[Data section — start]

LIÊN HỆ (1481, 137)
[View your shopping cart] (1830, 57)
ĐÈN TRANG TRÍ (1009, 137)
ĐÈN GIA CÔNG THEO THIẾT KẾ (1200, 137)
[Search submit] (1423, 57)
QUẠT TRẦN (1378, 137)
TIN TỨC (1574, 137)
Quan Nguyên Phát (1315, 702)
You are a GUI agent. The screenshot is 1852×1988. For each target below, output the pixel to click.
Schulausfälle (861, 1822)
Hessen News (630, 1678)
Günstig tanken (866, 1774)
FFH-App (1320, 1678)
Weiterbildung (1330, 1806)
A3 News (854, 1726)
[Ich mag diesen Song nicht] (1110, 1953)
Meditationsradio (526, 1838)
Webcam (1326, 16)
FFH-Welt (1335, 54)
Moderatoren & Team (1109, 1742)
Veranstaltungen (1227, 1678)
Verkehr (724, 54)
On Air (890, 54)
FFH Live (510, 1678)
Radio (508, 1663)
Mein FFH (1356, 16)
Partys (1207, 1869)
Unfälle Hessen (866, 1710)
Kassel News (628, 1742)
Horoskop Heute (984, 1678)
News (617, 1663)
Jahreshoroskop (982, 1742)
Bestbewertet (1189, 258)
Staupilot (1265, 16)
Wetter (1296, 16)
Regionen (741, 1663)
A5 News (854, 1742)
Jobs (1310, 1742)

[Data section — finish]

**Exercise directions**. Which lines run from the one containing "On Air (890, 54)" to the final line of the entries? Return those lines exactly, and only those.

**Answer space**.
On Air (890, 54)
FFH Live (510, 1678)
Radio (508, 1663)
Mein FFH (1356, 16)
Partys (1207, 1869)
Unfälle Hessen (866, 1710)
Kassel News (628, 1742)
Horoskop Heute (984, 1678)
News (617, 1663)
Jahreshoroskop (982, 1742)
Bestbewertet (1189, 258)
Staupilot (1265, 16)
Wetter (1296, 16)
Regionen (741, 1663)
A5 News (854, 1742)
Jobs (1310, 1742)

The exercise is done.